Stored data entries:
────

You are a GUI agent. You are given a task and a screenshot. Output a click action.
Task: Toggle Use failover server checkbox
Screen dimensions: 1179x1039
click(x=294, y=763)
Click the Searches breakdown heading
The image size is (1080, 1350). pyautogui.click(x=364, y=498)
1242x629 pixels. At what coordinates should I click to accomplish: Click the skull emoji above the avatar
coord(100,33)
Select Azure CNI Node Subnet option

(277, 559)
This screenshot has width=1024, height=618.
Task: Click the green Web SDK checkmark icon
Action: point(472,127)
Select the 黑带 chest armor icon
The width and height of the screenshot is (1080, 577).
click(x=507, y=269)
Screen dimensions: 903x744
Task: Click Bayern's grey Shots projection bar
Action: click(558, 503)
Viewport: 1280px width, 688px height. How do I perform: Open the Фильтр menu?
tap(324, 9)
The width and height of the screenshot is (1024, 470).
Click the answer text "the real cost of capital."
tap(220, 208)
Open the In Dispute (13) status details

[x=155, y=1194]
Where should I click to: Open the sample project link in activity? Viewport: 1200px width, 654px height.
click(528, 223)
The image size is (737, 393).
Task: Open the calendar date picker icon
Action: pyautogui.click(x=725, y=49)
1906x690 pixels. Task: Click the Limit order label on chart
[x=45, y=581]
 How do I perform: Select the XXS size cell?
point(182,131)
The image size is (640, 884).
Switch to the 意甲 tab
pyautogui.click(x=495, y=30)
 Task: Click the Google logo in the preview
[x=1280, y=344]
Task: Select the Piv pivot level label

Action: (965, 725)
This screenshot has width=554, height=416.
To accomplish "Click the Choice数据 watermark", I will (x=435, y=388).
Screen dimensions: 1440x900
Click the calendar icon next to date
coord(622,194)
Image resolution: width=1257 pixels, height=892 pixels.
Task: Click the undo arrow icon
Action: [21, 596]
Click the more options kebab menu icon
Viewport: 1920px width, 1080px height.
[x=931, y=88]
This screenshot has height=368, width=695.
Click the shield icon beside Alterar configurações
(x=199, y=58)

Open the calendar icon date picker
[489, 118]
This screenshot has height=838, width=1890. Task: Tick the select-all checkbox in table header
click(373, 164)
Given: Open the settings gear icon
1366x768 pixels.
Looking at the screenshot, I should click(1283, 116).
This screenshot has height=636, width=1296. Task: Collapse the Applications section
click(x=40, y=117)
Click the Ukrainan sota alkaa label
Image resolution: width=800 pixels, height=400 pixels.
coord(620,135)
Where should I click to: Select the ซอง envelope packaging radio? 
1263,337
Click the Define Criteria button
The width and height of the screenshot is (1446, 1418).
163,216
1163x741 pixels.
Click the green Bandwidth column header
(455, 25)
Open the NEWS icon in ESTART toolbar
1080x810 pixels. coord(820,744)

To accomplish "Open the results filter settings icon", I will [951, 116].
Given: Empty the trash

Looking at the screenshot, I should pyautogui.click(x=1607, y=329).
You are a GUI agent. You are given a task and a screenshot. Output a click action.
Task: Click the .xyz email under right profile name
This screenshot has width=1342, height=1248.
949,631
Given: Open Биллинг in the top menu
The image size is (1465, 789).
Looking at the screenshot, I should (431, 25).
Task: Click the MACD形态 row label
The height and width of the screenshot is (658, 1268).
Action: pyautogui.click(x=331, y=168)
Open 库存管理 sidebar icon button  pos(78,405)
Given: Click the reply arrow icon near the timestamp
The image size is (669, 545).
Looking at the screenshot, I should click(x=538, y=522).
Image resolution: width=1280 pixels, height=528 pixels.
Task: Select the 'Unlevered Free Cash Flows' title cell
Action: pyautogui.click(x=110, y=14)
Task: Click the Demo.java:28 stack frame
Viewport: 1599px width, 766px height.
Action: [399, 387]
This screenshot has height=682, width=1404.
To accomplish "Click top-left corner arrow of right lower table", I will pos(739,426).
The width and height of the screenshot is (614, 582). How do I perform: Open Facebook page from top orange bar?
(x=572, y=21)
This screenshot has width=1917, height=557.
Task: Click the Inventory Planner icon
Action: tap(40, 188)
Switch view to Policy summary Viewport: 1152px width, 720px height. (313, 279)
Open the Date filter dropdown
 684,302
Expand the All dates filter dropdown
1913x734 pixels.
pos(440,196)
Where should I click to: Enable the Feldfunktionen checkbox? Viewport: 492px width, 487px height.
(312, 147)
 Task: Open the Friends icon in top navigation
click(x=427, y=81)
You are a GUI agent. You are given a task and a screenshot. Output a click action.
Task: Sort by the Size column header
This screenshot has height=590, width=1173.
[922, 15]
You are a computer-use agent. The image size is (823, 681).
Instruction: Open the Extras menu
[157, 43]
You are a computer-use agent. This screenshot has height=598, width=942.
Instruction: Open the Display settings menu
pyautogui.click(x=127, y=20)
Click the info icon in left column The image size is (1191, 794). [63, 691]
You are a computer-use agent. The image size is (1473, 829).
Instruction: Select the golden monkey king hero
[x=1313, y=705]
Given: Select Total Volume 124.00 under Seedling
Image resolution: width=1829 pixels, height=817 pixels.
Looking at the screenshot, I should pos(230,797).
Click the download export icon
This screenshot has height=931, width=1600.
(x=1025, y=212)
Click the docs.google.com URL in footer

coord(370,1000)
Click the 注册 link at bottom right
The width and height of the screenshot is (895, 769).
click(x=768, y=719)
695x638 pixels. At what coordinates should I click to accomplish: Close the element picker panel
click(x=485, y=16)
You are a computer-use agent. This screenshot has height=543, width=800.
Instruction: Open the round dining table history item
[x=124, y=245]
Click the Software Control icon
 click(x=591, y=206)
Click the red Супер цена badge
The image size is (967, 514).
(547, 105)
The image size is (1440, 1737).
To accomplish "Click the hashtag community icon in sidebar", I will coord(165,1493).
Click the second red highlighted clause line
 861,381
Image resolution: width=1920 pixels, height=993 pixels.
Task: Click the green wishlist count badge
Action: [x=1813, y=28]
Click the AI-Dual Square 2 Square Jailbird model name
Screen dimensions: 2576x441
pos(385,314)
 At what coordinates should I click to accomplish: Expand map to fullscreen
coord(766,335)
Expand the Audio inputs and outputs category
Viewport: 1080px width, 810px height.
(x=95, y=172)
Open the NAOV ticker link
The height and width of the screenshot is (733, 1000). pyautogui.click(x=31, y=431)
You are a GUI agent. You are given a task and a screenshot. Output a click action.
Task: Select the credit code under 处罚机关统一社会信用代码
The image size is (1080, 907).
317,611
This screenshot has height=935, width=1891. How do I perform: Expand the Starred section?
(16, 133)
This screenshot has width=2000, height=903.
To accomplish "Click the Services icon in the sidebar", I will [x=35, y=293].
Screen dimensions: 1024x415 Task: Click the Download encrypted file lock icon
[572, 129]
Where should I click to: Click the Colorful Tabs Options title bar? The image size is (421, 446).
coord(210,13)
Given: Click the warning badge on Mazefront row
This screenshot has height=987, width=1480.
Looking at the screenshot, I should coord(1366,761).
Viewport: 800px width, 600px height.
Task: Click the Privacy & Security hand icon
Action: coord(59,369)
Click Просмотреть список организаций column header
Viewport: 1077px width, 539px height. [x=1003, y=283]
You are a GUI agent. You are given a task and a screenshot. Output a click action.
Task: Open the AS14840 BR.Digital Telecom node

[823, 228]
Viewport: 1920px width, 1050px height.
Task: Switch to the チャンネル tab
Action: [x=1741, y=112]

────

WORK TO BE COMPLETED:
Every line above is to be transcribed exactly, with nothing dropped.

THE ANSWER:
You are a GUI agent. You are given a task and a screenshot. Output a click action.
Task: Toggle Use failover server checkbox
Screen dimensions: 1179x1039
click(x=294, y=763)
Click the Searches breakdown heading
The image size is (1080, 1350). pyautogui.click(x=364, y=498)
1242x629 pixels. At what coordinates should I click to accomplish: Click the skull emoji above the avatar
coord(100,33)
Select Azure CNI Node Subnet option

(277, 559)
This screenshot has width=1024, height=618.
Task: Click the green Web SDK checkmark icon
Action: point(472,127)
Select the 黑带 chest armor icon
The width and height of the screenshot is (1080, 577).
click(x=507, y=269)
Screen dimensions: 903x744
Task: Click Bayern's grey Shots projection bar
Action: click(558, 503)
Viewport: 1280px width, 688px height. How do I perform: Open the Фильтр menu?
tap(324, 9)
The width and height of the screenshot is (1024, 470).
Click the answer text "the real cost of capital."
tap(220, 208)
Open the In Dispute (13) status details

[x=155, y=1194]
Where should I click to: Open the sample project link in activity? Viewport: 1200px width, 654px height.
click(528, 223)
The image size is (737, 393).
Task: Open the calendar date picker icon
Action: pyautogui.click(x=725, y=49)
1906x690 pixels. Task: Click the Limit order label on chart
[x=45, y=581]
 How do I perform: Select the XXS size cell?
point(182,131)
The image size is (640, 884).
Switch to the 意甲 tab
pyautogui.click(x=495, y=30)
 Task: Click the Google logo in the preview
[x=1280, y=344]
Task: Select the Piv pivot level label

Action: (965, 725)
This screenshot has width=554, height=416.
To accomplish "Click the Choice数据 watermark", I will (x=435, y=388).
Screen dimensions: 1440x900
Click the calendar icon next to date
coord(622,194)
Image resolution: width=1257 pixels, height=892 pixels.
Task: Click the undo arrow icon
Action: [21, 596]
Click the more options kebab menu icon
Viewport: 1920px width, 1080px height.
[x=931, y=88]
This screenshot has height=368, width=695.
Click the shield icon beside Alterar configurações
(x=199, y=58)

Open the calendar icon date picker
[489, 118]
This screenshot has height=838, width=1890. Task: Tick the select-all checkbox in table header
click(373, 164)
Given: Open the settings gear icon
1366x768 pixels.
Looking at the screenshot, I should click(1283, 116).
This screenshot has height=636, width=1296. Task: Collapse the Applications section
click(x=40, y=117)
Click the Ukrainan sota alkaa label
Image resolution: width=800 pixels, height=400 pixels.
coord(620,135)
Where should I click to: Select the ซอง envelope packaging radio? 
1263,337
Click the Define Criteria button
The width and height of the screenshot is (1446, 1418).
163,216
1163x741 pixels.
Click the green Bandwidth column header
(455, 25)
Open the NEWS icon in ESTART toolbar
1080x810 pixels. coord(820,744)

To accomplish "Open the results filter settings icon", I will [951, 116].
Given: Empty the trash

Looking at the screenshot, I should pyautogui.click(x=1607, y=329).
You are a GUI agent. You are given a task and a screenshot. Output a click action.
Task: Click the .xyz email under right profile name
This screenshot has width=1342, height=1248.
949,631
Given: Open Биллинг in the top menu
The image size is (1465, 789).
Looking at the screenshot, I should (431, 25).
Task: Click the MACD形态 row label
The height and width of the screenshot is (658, 1268).
Action: pyautogui.click(x=331, y=168)
Open 库存管理 sidebar icon button  pos(78,405)
Given: Click the reply arrow icon near the timestamp
The image size is (669, 545).
Looking at the screenshot, I should click(x=538, y=522).
Image resolution: width=1280 pixels, height=528 pixels.
Task: Select the 'Unlevered Free Cash Flows' title cell
Action: pyautogui.click(x=110, y=14)
Task: Click the Demo.java:28 stack frame
Viewport: 1599px width, 766px height.
Action: [399, 387]
This screenshot has height=682, width=1404.
To accomplish "Click top-left corner arrow of right lower table", I will pos(739,426).
The width and height of the screenshot is (614, 582). How do I perform: Open Facebook page from top orange bar?
(x=572, y=21)
This screenshot has width=1917, height=557.
Task: Click the Inventory Planner icon
Action: tap(40, 188)
Switch view to Policy summary Viewport: 1152px width, 720px height. (313, 279)
Open the Date filter dropdown
 684,302
Expand the All dates filter dropdown
1913x734 pixels.
pos(440,196)
Where should I click to: Enable the Feldfunktionen checkbox? Viewport: 492px width, 487px height.
(312, 147)
 Task: Open the Friends icon in top navigation
click(x=427, y=81)
You are a GUI agent. You are given a task and a screenshot. Output a click action.
Task: Sort by the Size column header
This screenshot has height=590, width=1173.
[922, 15]
You are a computer-use agent. The image size is (823, 681).
Instruction: Open the Extras menu
[157, 43]
You are a computer-use agent. This screenshot has height=598, width=942.
Instruction: Open the Display settings menu
pyautogui.click(x=127, y=20)
Click the info icon in left column The image size is (1191, 794). [63, 691]
You are a computer-use agent. The image size is (1473, 829).
Instruction: Select the golden monkey king hero
[x=1313, y=705]
Given: Select Total Volume 124.00 under Seedling
Image resolution: width=1829 pixels, height=817 pixels.
Looking at the screenshot, I should pos(230,797).
Click the download export icon
This screenshot has height=931, width=1600.
(x=1025, y=212)
Click the docs.google.com URL in footer

coord(370,1000)
Click the 注册 link at bottom right
The width and height of the screenshot is (895, 769).
click(x=768, y=719)
695x638 pixels. At what coordinates should I click to accomplish: Close the element picker panel
click(x=485, y=16)
You are a computer-use agent. This screenshot has height=543, width=800.
Instruction: Open the round dining table history item
[x=124, y=245]
Click the Software Control icon
 click(x=591, y=206)
Click the red Супер цена badge
The image size is (967, 514).
(547, 105)
The image size is (1440, 1737).
To accomplish "Click the hashtag community icon in sidebar", I will coord(165,1493).
Click the second red highlighted clause line
 861,381
Image resolution: width=1920 pixels, height=993 pixels.
Task: Click the green wishlist count badge
Action: [x=1813, y=28]
Click the AI-Dual Square 2 Square Jailbird model name
Screen dimensions: 2576x441
pos(385,314)
 At what coordinates should I click to accomplish: Expand map to fullscreen
coord(766,335)
Expand the Audio inputs and outputs category
Viewport: 1080px width, 810px height.
(x=95, y=172)
Open the NAOV ticker link
The height and width of the screenshot is (733, 1000). pyautogui.click(x=31, y=431)
You are a GUI agent. You are given a task and a screenshot. Output a click action.
Task: Select the credit code under 处罚机关统一社会信用代码
The image size is (1080, 907).
317,611
This screenshot has height=935, width=1891. How do I perform: Expand the Starred section?
(16, 133)
This screenshot has width=2000, height=903.
To accomplish "Click the Services icon in the sidebar", I will [x=35, y=293].
Screen dimensions: 1024x415 Task: Click the Download encrypted file lock icon
[572, 129]
Where should I click to: Click the Colorful Tabs Options title bar? The image size is (421, 446).
coord(210,13)
Given: Click the warning badge on Mazefront row
This screenshot has height=987, width=1480.
Looking at the screenshot, I should coord(1366,761).
Viewport: 800px width, 600px height.
Task: Click the Privacy & Security hand icon
Action: coord(59,369)
Click Просмотреть список организаций column header
Viewport: 1077px width, 539px height. [x=1003, y=283]
You are a GUI agent. You are given a task and a screenshot. Output a click action.
Task: Open the AS14840 BR.Digital Telecom node

[823, 228]
Viewport: 1920px width, 1050px height.
Task: Switch to the チャンネル tab
Action: [x=1741, y=112]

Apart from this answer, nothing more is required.